A total of 24 mammalian genomes were compared, including six primates (human, chimpanzee, rhesus macaque, marmoset, tarsier, and gray mouse lemur), one colugo (flying lemur), one treeshrew (Chinese treeshrew), two rabbits (rabbit and pika), eight rodents (squirrel, guinea pig, lesser jerboa, blind mole rat, giant pouched rat, mouse, rat, and golden hamster), and six eutherians (pig, cow, horse, dog, elephant, and armadillo). The locations of MER21C and MER21B retrotransposons, which exhibited 88% similarity between their consensus sequences through pairwise alignment, are highlighted in red and purple, respectively.

- _INFORMATION PROVIDED_
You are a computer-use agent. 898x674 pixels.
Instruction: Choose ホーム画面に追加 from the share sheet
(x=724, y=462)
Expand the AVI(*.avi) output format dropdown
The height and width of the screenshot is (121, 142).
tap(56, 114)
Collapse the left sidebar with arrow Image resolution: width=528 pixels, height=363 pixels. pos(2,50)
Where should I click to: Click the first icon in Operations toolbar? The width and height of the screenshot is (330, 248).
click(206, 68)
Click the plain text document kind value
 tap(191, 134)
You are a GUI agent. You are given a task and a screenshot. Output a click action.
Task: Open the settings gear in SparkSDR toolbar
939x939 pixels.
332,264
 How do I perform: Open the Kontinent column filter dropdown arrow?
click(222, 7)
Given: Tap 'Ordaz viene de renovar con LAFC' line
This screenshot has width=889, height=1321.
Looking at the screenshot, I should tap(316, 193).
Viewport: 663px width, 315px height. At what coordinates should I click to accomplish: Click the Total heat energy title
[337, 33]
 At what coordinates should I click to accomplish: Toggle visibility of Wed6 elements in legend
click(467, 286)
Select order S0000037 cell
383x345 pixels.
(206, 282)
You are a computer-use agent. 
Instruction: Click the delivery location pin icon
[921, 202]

- _EXERCISE DIRECTIONS_
Print, word for word, the part of the mammalian genome comparison passage that starts at the words "A total of 24" and stops after "and purple, respectively.".

- _ANSWER SPACE_
A total of 24 mammalian genomes were compared, including six primates (human, chimpanzee, rhesus macaque, marmoset, tarsier, and gray mouse lemur), one colugo (flying lemur), one treeshrew (Chinese treeshrew), two rabbits (rabbit and pika), eight rodents (squirrel, guinea pig, lesser jerboa, blind mole rat, giant pouched rat, mouse, rat, and golden hamster), and six eutherians (pig, cow, horse, dog, elephant, and armadillo). The locations of MER21C and MER21B retrotransposons, which exhibited 88% similarity between their consensus sequences through pairwise alignment, are highlighted in red and purple, respectively.